-- What to do --
Up to and including the line with "The width and height of the screenshot is (734, 916).", please set down the entries below exactly, starting from the first line.

____ Data for the task

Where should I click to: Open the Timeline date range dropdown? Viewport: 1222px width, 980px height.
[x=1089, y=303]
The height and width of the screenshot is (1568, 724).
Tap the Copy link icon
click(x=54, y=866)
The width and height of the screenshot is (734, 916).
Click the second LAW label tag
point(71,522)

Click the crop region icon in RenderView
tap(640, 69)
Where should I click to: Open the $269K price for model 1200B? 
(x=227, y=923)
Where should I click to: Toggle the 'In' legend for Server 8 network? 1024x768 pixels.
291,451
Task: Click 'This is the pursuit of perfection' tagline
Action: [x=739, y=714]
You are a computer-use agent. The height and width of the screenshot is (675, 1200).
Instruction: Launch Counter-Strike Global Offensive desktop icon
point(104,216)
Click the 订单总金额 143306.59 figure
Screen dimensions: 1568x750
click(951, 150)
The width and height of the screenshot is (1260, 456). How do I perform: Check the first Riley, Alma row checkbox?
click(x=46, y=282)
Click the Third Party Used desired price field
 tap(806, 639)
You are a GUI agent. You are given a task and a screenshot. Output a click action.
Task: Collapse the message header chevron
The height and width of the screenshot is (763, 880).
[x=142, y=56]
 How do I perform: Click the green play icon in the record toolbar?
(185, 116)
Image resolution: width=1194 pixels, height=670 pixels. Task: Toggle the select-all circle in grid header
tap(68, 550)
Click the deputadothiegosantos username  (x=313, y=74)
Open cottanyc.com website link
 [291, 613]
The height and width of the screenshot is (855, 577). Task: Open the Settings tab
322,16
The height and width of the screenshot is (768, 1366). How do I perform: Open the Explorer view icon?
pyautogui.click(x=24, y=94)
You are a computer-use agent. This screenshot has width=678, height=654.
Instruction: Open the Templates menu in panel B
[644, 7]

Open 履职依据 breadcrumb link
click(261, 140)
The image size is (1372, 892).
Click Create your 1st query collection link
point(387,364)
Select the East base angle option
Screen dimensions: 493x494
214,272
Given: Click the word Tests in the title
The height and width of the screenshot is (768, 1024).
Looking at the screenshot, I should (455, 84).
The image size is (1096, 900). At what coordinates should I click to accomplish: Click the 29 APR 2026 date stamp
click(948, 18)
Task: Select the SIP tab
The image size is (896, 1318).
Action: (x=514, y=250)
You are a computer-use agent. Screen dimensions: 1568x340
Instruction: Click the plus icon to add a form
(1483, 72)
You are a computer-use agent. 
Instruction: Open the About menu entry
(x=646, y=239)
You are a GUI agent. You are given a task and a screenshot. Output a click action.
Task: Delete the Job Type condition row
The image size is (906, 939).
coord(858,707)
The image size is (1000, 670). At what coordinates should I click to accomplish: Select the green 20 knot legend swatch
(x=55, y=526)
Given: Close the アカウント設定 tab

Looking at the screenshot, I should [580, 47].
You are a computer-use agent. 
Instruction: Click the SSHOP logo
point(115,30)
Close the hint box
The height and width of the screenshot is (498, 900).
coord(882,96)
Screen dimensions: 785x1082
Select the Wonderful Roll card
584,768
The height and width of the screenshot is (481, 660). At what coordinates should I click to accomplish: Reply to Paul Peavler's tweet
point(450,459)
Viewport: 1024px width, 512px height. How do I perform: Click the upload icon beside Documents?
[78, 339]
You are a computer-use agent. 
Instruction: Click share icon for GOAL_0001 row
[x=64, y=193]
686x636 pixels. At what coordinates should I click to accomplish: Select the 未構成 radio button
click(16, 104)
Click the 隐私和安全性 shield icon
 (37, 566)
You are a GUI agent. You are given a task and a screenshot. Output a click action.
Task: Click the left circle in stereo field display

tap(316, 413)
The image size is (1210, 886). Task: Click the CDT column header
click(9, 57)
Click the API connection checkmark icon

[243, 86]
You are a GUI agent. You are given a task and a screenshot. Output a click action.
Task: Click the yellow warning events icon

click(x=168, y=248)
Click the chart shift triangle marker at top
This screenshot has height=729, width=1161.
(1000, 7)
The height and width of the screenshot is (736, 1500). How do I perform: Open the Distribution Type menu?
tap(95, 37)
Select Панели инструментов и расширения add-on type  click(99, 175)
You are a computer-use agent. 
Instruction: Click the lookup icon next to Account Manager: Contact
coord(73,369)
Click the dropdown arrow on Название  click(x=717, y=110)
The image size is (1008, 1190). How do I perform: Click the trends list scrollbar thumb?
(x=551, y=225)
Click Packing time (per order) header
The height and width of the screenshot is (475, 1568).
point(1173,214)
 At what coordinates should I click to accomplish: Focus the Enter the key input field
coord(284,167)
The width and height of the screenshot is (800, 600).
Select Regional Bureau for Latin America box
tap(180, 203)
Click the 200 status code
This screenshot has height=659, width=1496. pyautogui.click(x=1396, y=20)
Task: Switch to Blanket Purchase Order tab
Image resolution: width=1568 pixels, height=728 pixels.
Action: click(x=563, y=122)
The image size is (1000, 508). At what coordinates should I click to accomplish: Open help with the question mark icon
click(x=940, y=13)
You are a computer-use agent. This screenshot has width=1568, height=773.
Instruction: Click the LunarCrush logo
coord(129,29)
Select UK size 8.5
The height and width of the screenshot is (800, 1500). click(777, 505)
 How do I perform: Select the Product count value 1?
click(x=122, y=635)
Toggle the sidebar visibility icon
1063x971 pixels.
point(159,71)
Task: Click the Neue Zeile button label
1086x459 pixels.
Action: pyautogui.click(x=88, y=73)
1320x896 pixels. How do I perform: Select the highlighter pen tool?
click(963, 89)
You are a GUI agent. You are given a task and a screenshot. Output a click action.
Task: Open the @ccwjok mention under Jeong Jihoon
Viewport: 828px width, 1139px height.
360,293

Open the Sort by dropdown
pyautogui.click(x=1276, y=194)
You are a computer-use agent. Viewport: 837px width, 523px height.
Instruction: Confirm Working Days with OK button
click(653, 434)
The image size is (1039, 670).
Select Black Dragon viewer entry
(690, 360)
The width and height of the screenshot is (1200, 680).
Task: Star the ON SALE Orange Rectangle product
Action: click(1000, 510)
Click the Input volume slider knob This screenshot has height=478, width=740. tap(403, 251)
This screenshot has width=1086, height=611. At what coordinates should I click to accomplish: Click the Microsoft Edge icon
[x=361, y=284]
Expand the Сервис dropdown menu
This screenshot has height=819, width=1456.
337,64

________

-- Output of the task --
Where should I click to: Open the Timeline date range dropdown? Viewport: 1222px width, 980px height.
[x=1089, y=303]
The height and width of the screenshot is (1568, 724).
Tap the Copy link icon
click(x=54, y=866)
The width and height of the screenshot is (734, 916).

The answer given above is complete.